Leaf miners are the main insect to attack lovage by boring through leaf membranes leaving unsightly road maps across the surface. Spray leaves with an organic insecticide such as neem oil at first sight of infestation. Wash all leaves before consumption.
Lovage tends to be disease-free, but it can be affected by early or late blight causing leaves to turn yellow and die. Preventative action can be taken early in the season by applying Trichoderma harzianum to the planting site. Good garden hygiene is essential to avoid blight as well as removing infected foliage and relocating plants to more appropriate growing conditions. Adequate air circulation is essential and crop rotation every few years will reduce the likelihood of blight recurring. Late blight can be treated with organic fungicidal sprays such as sulfur, copper, neem oil, and potassium bicarbonate.
Frequently Asked Questions
Q: What does lovage taste like?
A: Lovage tastes like celery and parsley, but with a more intense sweet flavor and a hint of citrus and aniseed.

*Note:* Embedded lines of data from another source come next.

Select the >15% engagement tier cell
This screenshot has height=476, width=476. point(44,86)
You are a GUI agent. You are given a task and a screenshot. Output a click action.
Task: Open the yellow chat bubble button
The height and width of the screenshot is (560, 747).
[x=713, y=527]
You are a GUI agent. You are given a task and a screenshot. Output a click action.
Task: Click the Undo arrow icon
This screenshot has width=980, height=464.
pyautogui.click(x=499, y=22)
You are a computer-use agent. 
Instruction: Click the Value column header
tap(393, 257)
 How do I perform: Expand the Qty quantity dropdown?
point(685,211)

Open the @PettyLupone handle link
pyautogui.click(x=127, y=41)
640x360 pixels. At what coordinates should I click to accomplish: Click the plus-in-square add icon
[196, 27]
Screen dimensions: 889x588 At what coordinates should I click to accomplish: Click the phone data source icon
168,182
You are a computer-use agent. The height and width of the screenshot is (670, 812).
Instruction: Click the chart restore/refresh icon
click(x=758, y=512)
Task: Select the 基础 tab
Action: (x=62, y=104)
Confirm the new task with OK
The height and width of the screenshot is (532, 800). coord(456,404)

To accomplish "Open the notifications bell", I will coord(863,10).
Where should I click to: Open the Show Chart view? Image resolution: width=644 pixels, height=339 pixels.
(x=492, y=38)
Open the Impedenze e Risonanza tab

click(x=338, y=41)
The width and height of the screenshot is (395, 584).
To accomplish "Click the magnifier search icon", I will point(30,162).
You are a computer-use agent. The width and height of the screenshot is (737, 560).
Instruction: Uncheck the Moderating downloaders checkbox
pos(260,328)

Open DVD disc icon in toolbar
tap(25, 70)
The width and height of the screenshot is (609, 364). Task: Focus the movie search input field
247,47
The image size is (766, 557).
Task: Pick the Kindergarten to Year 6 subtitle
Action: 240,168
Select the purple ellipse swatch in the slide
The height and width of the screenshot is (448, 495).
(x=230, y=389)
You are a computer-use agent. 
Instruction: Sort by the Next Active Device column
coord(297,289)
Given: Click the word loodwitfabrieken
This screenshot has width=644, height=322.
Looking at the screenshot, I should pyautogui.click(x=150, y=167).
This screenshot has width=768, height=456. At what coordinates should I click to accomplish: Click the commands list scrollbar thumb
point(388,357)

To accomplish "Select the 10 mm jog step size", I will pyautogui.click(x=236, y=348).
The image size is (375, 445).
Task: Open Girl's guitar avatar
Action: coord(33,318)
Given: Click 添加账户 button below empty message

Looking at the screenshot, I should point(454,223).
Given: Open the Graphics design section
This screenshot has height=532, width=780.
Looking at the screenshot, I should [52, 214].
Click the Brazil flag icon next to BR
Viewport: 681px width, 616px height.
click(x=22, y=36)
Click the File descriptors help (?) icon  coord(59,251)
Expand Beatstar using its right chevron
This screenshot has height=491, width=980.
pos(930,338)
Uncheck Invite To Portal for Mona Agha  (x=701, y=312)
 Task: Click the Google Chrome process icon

Q: What is lovage used for?
A: Use lovage leaves in the same way you would use celery or parsley in salads, stews, and casseroles. The roots are also edible and should be treated as a root vegetable, roasted, mashed, or boiled. Seeds have a warm celery-like flavor and can be used as a spice.
Q: Does lovage like sun or shade?
A: Grow lovage in full sun where possible. It can also tolerate partial shade, especially beneficial if growing lovage in warmer climates.